Caribbean-Guyana, home dialysis, chronic kidney disease, Artificial intelligence

Abstract

Chronic kidney disease (CKD) represents a major global public health challenge, affecting nearly 850 million people and ranking among the fastest-growing causes of premature mortality. In the French West Indies and Guiana region, end-stage renal disease (ESRD) places a disproportionate burden on healthcare systems, exacerbated by low medical density, geographic dispersion, and cultural diversity. Home dialysis, including peritoneal dialysis and hemodialysis, is an essential tool that improves quality of life, autonomy, and continuity of care. However, its adoption remains limited due to human, organizational, and medical barriers. Artificial intelligence (AI) emerges as a strategic lever to overcome these limitations, enabling the prediction of complications, personalized treatment optimization, and proactive telemonitoring. Its implementation requires careful attention to ethical issues, data protection, professional training, and adaptation to local cultural contexts. International experiences demonstrate that such approaches improve safety, adherence, and technical survival. In overseas territories, AI can transform home dialysis into a scalable, equitable, and sustainable solution, addressing both healthcare challenges and organizational constraints, while placing the patient and their cultural context at the heart of care management.

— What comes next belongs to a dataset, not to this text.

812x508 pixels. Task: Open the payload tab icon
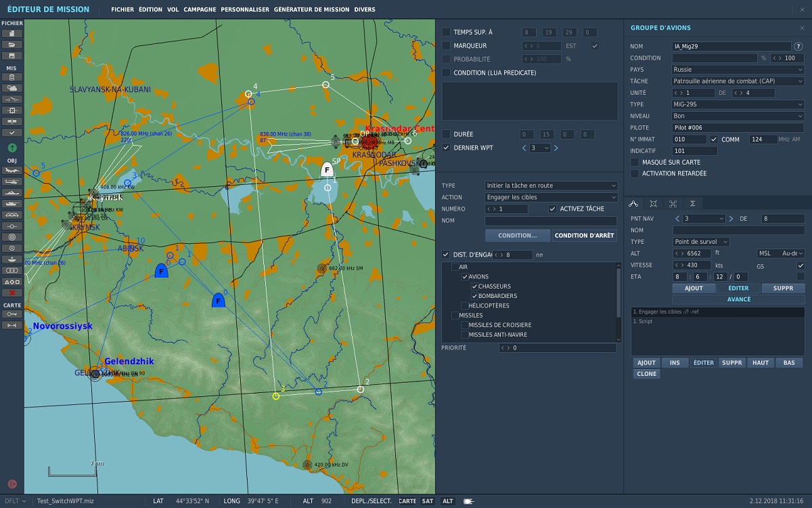653,203
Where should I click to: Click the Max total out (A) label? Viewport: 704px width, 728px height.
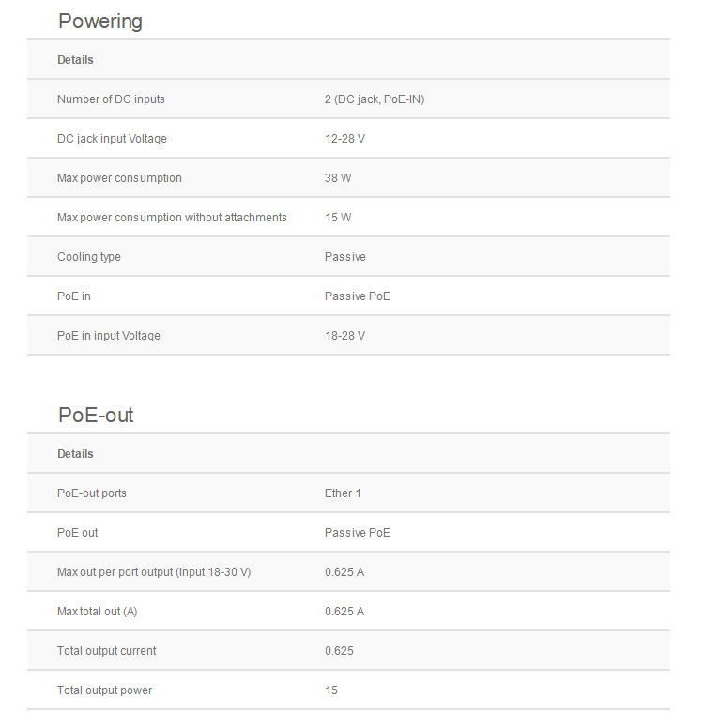pyautogui.click(x=98, y=612)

Introduction: Chronic kidney disease, a neglected global health issue

Chronic kidney disease (CKD) is now a major global public health problem, affecting nearly 850 million people 1. It is one of the fastest-growing causes of premature mortality among chronic noncommunicable diseases (NCDs) 1. Some projections place it as the fifth leading cause of death worldwide by 2040 123.

Despite its considerable burden, CKD remains insufficiently recognized as a health priority. Francis et al. 1 emphasize the urgent need to include CKD on the list of NCDs officially recognized by the WHO, thereby enabling the structuring of national policies, the development of renal registries, the allocation of adequate resources, and the stimulation of innovation, particularly in renal replacement therapies 13.

This lack of recognition contributes to widening inequalities, as disadvantaged populations, low-income countries, and small island states bear the heaviest burden 23.

These issues are particularly acute in overseas territories, where geographical dispersion, low medical density, and cultural diversity make care complex and require innovative, tailored solutions. The same is true in the French West Indies and French Guiana, where the incidence and prevalence of chronic kidney disease are much higher than in mainland France 4.

French West Indies and Guiana: Epidemiological disparities influenced by socioeconomic factors

In France, more than 100,000 patients received renal replacement therapy in 2023, mainly through hemodialysis in centers 4. In the French West Indies and French Guiana, prevalence is higher, dialysis is started earlier, and a higher proportion of patients have diabetes and hypertension 4.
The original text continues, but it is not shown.